Ignorance must have been bliss in 1969. Around this time, the continental network that became the Internet was just forming. (RFC 1 was published by Steve Crocker on April 7th.) Life for a system administrator back then was a lot simpler – there was implicit trust between a computer owner and the people that could access it via the network. There were no hackers, because the people building the network were the only ones that could use the network.
Fast forward to 2004. The same architecture that simplified the deployment of the Internet now hinders it. A script kiddie can bring down any web site by forging packets – including big sites you may have heard of: Yahoo!, Amazon.com, CNN, eBay, and others. (All of these are among the 15 largest English-speaking sites, according to Alexa.)
Recently, software companies seem to have been selling the idea that keeping up-to-date on security patches will keep you safe. While it certainly helps, this isn’t going to make your system foolproof. Security problems can be caused by all sorts of other problems, including human error.

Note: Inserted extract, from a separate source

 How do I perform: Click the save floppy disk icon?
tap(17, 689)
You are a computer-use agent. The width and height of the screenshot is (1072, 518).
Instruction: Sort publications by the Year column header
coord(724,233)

Ultimately, security is a full-time job. You can write scripts to install patches, run programs to check your traffic for unwanted activity, and scan for viruses and worms. However, if you’re not spending at least 40 hours a week reading security bulletins, testing software, and educating others, you will miss something.
Running a personal web server looks like an attractive option for many people, but when you’re figuring the cost of piggybacking on a DSL or cable connection, don’t forget to figure in who’s going to be handling your security.